**THE PROBLEM**:
Copy all the lines of the data that include the word "arrow".
** Opening DATA TO PROCESS block **
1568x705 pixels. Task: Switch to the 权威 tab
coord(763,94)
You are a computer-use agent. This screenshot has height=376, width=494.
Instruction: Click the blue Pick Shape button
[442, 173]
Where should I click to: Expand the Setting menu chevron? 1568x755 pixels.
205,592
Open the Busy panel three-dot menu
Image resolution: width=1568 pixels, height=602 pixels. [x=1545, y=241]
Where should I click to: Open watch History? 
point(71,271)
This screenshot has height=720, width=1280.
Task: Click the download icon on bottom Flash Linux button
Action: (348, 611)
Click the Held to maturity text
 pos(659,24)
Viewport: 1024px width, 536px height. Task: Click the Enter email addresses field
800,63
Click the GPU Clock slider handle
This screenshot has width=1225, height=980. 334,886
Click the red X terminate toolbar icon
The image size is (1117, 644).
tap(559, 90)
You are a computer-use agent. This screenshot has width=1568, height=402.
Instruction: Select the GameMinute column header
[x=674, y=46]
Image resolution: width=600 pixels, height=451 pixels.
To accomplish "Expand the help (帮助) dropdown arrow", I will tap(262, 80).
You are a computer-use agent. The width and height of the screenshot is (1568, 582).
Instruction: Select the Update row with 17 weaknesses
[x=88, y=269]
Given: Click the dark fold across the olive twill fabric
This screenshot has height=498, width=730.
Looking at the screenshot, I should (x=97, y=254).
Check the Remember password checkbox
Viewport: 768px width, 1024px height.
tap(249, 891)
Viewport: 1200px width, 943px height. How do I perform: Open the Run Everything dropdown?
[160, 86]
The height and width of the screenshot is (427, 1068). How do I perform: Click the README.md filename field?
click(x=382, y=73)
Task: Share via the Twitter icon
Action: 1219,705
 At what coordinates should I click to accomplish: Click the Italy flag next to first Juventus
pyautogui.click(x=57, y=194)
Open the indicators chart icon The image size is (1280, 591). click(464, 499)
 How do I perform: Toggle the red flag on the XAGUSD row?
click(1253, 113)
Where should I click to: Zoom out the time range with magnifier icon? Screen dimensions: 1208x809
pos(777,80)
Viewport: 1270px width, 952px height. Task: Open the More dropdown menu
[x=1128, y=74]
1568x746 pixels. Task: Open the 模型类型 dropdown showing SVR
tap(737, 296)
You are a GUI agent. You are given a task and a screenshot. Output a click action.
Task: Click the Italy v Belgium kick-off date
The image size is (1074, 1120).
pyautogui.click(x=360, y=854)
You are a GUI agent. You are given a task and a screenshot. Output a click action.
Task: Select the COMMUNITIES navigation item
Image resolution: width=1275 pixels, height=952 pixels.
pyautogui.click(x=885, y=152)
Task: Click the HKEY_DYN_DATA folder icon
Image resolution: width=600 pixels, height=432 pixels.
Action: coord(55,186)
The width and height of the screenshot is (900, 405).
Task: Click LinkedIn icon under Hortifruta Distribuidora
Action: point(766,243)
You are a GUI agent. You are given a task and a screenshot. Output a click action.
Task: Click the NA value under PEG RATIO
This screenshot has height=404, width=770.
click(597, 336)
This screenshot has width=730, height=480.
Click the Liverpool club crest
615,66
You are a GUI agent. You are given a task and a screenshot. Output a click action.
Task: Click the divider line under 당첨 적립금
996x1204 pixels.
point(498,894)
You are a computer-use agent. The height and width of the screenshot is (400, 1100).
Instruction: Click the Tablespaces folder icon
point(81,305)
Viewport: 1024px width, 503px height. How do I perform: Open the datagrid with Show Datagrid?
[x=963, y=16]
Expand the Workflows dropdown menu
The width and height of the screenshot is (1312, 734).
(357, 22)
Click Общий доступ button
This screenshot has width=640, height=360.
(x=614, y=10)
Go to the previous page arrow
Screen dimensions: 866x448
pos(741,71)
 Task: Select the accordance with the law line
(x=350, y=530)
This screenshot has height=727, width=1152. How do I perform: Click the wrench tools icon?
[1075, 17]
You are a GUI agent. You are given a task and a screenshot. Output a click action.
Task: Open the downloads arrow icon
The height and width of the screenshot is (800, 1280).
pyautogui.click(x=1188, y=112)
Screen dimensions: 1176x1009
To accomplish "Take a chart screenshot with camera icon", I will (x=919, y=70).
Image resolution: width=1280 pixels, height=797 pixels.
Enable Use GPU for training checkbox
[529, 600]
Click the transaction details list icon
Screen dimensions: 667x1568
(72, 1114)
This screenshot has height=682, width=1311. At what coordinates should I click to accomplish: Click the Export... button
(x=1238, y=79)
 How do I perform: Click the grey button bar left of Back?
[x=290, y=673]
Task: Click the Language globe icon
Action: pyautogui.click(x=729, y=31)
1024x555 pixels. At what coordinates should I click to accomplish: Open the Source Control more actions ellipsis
** Closing DATA TO PROCESS block **
**WRITTEN ANSWER**:
To accomplish "Expand the help (帮助) dropdown arrow", I will tap(262, 80).
Go to the previous page arrow
Task: Open the downloads arrow icon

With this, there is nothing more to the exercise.